My 2 y.o. eastern long necks have been keen on feeder fish since I started them over 12 months ago, but only small ones (about the size of a neon or cardinal tetra). However, my experience is that catching and efficiently killing fish to eat is a learned behaviour, not an instinctive behaviour. Mine were hopeless until they worked out to bite, hold on and rip a front claw across the fish's "throat" before trying to move it into position for swallowing. When they first started, they would bite, but then lose the fish trying to position it for swallowing.

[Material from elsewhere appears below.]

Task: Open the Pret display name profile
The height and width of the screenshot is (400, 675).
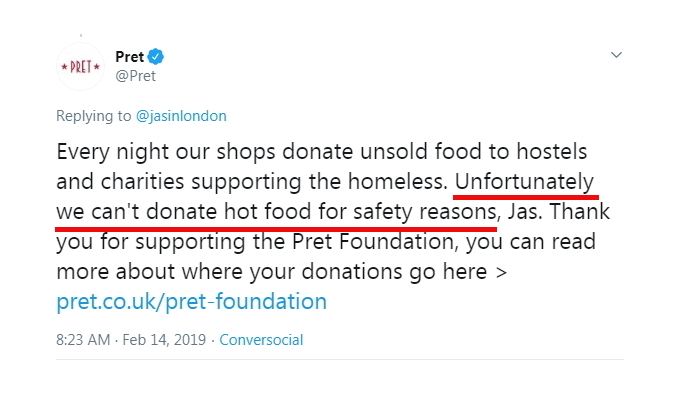Action: (130, 56)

I recommend that you persevere. Catching fish is the only strenuous exercise that my turtles get!


----------



## imalizard (May 28, 2009)

Maybe you could put them in a small tub with a fish in it so that he can learn how to catch it without having to chase it around the tank


----------



## dragozz (May 28, 2009)

just let the fish live in your tank, my turtles used to eat one by one when they got hungry. It will eventually rip into it like said before.


----------



## obsessive (May 29, 2009)

As already said depending on what species of turtle you have will play a major role in if it even needs to eat feeder fish. Long neck turtles are experts at catching fish and will snatch a fish by quickly extending theire necks at the fish. Short necked turtles are more into plants and will rarely if ever eat a live fish. They will eat a dying or dead fish though.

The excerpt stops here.